Work to complete:
Copy each of the following entries back without change.

Material for this task:
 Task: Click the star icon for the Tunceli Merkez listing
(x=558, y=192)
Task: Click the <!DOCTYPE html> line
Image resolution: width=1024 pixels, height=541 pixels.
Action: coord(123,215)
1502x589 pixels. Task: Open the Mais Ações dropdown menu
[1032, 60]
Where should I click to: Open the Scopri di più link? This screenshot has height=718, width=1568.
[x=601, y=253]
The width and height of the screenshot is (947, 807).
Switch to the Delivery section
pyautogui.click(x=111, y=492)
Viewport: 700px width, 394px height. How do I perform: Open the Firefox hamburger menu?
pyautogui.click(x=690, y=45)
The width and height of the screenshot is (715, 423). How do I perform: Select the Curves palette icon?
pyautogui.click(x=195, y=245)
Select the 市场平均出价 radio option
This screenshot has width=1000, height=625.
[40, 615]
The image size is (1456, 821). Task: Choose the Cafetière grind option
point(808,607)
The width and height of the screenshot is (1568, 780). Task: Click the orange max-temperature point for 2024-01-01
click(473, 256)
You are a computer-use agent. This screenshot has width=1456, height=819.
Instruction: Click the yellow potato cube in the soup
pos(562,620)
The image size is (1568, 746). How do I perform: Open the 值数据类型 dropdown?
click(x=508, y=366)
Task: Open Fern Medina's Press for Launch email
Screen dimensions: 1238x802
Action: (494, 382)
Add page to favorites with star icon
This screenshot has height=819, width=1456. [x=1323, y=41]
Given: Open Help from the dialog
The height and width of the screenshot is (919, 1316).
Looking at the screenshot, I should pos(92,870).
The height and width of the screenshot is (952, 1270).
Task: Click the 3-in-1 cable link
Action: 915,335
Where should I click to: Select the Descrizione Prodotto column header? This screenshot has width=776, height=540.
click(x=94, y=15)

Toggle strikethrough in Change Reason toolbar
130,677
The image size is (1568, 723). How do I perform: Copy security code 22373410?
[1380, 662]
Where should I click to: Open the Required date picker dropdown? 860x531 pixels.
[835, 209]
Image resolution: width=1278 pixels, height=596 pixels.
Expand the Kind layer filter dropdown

Written response:
 Task: Click the star icon for the Tunceli Merkez listing
(x=558, y=192)
Task: Click the <!DOCTYPE html> line
Image resolution: width=1024 pixels, height=541 pixels.
Action: coord(123,215)
1502x589 pixels. Task: Open the Mais Ações dropdown menu
[1032, 60]
Where should I click to: Open the Scopri di più link? This screenshot has height=718, width=1568.
[x=601, y=253]
The width and height of the screenshot is (947, 807).
Switch to the Delivery section
pyautogui.click(x=111, y=492)
Viewport: 700px width, 394px height. How do I perform: Open the Firefox hamburger menu?
pyautogui.click(x=690, y=45)
The width and height of the screenshot is (715, 423). How do I perform: Select the Curves palette icon?
pyautogui.click(x=195, y=245)
Select the 市场平均出价 radio option
This screenshot has width=1000, height=625.
[40, 615]
The image size is (1456, 821). Task: Choose the Cafetière grind option
point(808,607)
The width and height of the screenshot is (1568, 780). Task: Click the orange max-temperature point for 2024-01-01
click(473, 256)
You are a computer-use agent. This screenshot has width=1456, height=819.
Instruction: Click the yellow potato cube in the soup
pos(562,620)
The image size is (1568, 746). How do I perform: Open the 值数据类型 dropdown?
click(x=508, y=366)
Task: Open Fern Medina's Press for Launch email
Screen dimensions: 1238x802
Action: (494, 382)
Add page to favorites with star icon
This screenshot has height=819, width=1456. [x=1323, y=41]
Given: Open Help from the dialog
The height and width of the screenshot is (919, 1316).
Looking at the screenshot, I should pos(92,870).
The height and width of the screenshot is (952, 1270).
Task: Click the 3-in-1 cable link
Action: 915,335
Where should I click to: Select the Descrizione Prodotto column header? This screenshot has width=776, height=540.
click(x=94, y=15)

Toggle strikethrough in Change Reason toolbar
130,677
The image size is (1568, 723). How do I perform: Copy security code 22373410?
[1380, 662]
Where should I click to: Open the Required date picker dropdown? 860x531 pixels.
[835, 209]
Image resolution: width=1278 pixels, height=596 pixels.
Expand the Kind layer filter dropdown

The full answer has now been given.